Krissy is thrilled to join the CW3E team and looks forward to working with this highly collaborative, adaptive and growing team, bringing with her skills in relationship and team building, project management and community building.

In her free time, she can be found climbing, surfing, practicing yoga, reading, writing or partaking in light homesteading activities.

CW3E Welcomes Sawyer Smith

March 4, 2025

Sawyer Smith joined CW3E in February 2025 as a numerical weather prediction scientist and research data analyst on the CW3E modeling team. He holds a B.S. in Meteorology from Metropolitan State University of Denver (MSU Denver) and received an M.S. in Atmospheric Science from North Carolina State University in December 2024.

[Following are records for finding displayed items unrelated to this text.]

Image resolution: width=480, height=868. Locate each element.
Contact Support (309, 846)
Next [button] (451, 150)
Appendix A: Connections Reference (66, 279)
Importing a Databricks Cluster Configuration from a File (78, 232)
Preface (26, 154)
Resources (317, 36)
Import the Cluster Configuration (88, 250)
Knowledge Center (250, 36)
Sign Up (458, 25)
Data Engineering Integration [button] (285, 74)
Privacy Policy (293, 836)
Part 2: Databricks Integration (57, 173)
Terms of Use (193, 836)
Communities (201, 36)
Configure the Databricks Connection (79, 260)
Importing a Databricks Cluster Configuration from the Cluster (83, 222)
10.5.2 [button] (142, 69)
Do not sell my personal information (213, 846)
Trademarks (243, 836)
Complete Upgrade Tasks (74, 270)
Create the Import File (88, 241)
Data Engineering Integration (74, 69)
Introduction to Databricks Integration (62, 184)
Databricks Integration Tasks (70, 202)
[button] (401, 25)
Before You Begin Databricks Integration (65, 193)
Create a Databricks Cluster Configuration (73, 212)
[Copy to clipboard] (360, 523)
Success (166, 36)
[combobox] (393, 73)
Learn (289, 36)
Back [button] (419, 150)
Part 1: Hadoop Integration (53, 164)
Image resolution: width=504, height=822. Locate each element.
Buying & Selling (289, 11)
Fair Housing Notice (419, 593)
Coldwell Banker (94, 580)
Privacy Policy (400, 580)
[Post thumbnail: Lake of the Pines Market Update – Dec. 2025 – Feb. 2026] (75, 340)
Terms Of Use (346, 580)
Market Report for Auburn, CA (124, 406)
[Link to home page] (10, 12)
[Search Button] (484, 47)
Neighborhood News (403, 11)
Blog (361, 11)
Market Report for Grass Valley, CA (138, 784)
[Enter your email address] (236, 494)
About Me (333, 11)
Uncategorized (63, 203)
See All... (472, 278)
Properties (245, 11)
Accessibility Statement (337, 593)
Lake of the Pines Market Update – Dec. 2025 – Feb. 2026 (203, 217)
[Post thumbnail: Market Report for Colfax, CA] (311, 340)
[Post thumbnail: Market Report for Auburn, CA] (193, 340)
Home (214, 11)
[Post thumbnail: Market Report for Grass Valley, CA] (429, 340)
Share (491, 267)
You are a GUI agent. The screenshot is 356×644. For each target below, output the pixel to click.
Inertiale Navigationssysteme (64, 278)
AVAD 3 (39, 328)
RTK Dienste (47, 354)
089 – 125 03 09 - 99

During undergrad, Sawyer took advantage of the wealth of opportunities for atmospheric scientists along the Front Range of Colorado, where he served as an Upper Air Observer for the National Weather Service in Boulder, CO and a Winter Weather Aviation Student Assistant at the National Center for Atmospheric Research.

His thesis work, which was funded by CW3E, focused on the sensitivity of orographic precipitation forecasts to the choice of microphysics parameterization along the Sierra Nevada using the West-WRF model. Ironically, cloud microphysics was neither his favorite nor his strongest subject in undergrad—in fact, it was the only meteorology class he did not ace. However, while taking a numerical weather prediction course taught by his graduate advisor, Dr. Gary Lackmann, Sawyer became intrigued by some of the new microphysical parameterization schemes in WRF-ARW and their potential to improve orographic precipitation forecasts.

Thus, as fate would have it, he found himself revisiting his meteorological “Achilles’ heel”—microphysics. Since then, Sawyer has developed a deep enthusiasm for cloud microphysics and is eager to apply his expertise toward CW3E’s mission of advancing the science and prediction of extreme hydrological events.